[Reading text]

“Shah [tackles] with compassion and insight a deeply complex and challenging subject……her work addresses issues of fundamental importance to the survival and well-being of us all.”
New York times book review
Sonia Shah is an investigative journalist and author of critically acclaimed and prize-winning books on science, human-animal relations, and international politics. Her 2020 book, The Next Great Migration: The Beauty and Terror of Life on the Move, a finalist for the 2021 PEN/E.O Wilson Literary Science Writing Award, was selected as a best nonfiction book of 2020 by Publishers Weekly, a best science book of 2020 by Amazon, and a best science and technology book of 2020 by Library Journal. Her New York Times magazine article, “How far does wildlife roam,” was included in the collection, Best American Nature and Science Writing 2022. Her 2016 book, Pandemic: Tracking Contagions from Cholera to Ebola and Beyond has been called “superbly written,” (The Economist) , “bracingly intelligent” (Nature), “provocative” and “chilling,” (New York Times), a “lively, rigorously researched and highly informative read,” (Wall Street Journal) and “absorbing, complex, and ominous,” (Publishers Weekly). It was selected as a New York Times Book Review Editor’s Choice and a finalist for the 2017 Los Angeles Times Book Prize in science/technology, the New York Public Library’s Helen Bernstein Book Award for Excellence in Journalism, and the National Association of Science Writers’ Science in Society Award.

[/Reading text]
[Collected data]

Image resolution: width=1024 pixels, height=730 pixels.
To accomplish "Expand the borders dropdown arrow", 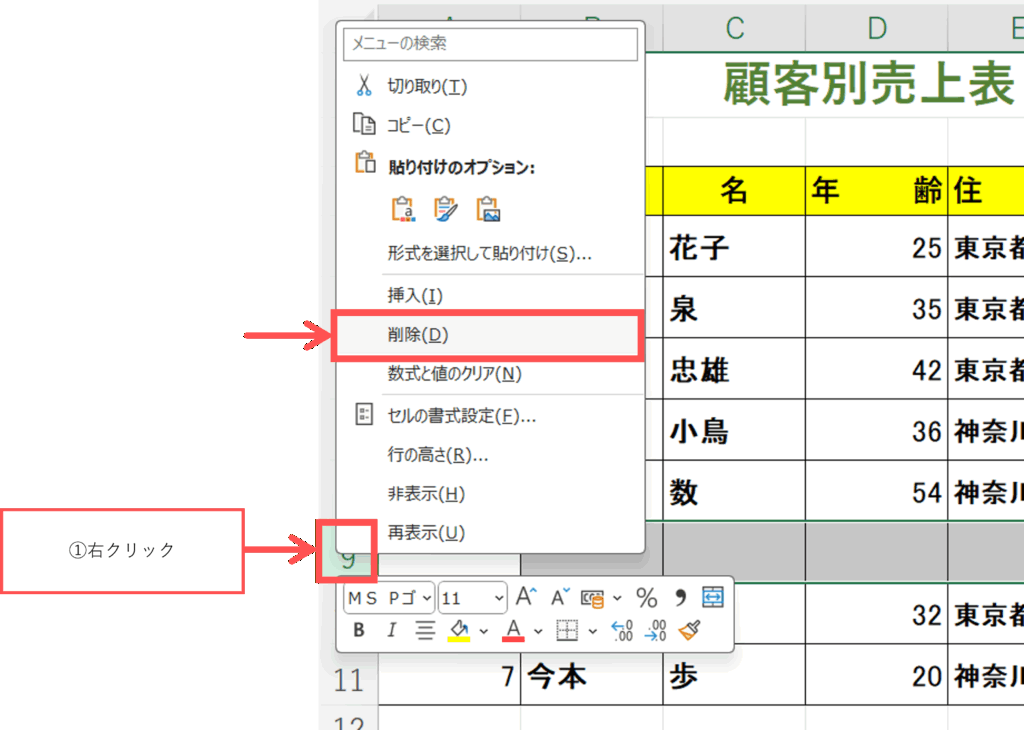I will pos(593,631).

[/Collected data]

# Activity list:
1) List each publication the passage on Sonia Shah quotes in praise of her 2016 book, Pandemic.
2) Please continue the passage on Sonia Shah, picking up after its final sentence.

# Expected responses:
1) The Economist, Nature, New York Times, Wall Street Journal, Publishers Weekly

2)
Her critically acclaimed 2010 book, The Fever: How Malaria Has Ruled Humankind for 500,000 Years (Sarah Crichton Books/ Farrar, Straus & Giroux, July 2010), which is based on five years of original reportage in Cameroon, Malawi, Panama and elsewhere, was called a “tour-de-force” by the New York Times,” and was long-listed for the Royal Society Winton Prize. Philanthropist Bill Gates called it one of his top four “good books on disease” in recent years.
Shah’s prize-winning 2006 drug industry exposé, The Body Hunters: Testing New Drugs on the World’s Poorest Patients (New Press), was described by Publishers Weekly as “a tautly argued study…a trenchant exposé…meticulously researched and packed with documentary evidence,” and as “important [and] powerful” by The New England Journal of Medicine. The book, which international bestselling novelist and The Constant Gardener author John Le Carré called “an act of courage,” has enjoyed wide international distribution, including French, Japanese, and Italian editions.
Her 2004 book, Crude: The Story of Oil (Seven Stories), was acclaimed as “brilliant” and “beautifully written” by The Guardian and “required reading” by The Nation, and has been widely translated, from Japanese, Greek, and Italian to Bahasa Indonesia.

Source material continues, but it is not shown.